▶ _Task statement_
Can you find the lines of the listing that include "Literary" and copy every one?

*** Input records Section Begins ***

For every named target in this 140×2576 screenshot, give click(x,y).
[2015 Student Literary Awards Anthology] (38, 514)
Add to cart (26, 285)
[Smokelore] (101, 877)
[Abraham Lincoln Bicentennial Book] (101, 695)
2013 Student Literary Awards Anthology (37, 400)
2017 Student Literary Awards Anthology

*** Input records Section Ends ***

▶ _Result for this exercise_
[2015 Student Literary Awards Anthology] (38, 514)
2013 Student Literary Awards Anthology (37, 400)
2017 Student Literary Awards Anthology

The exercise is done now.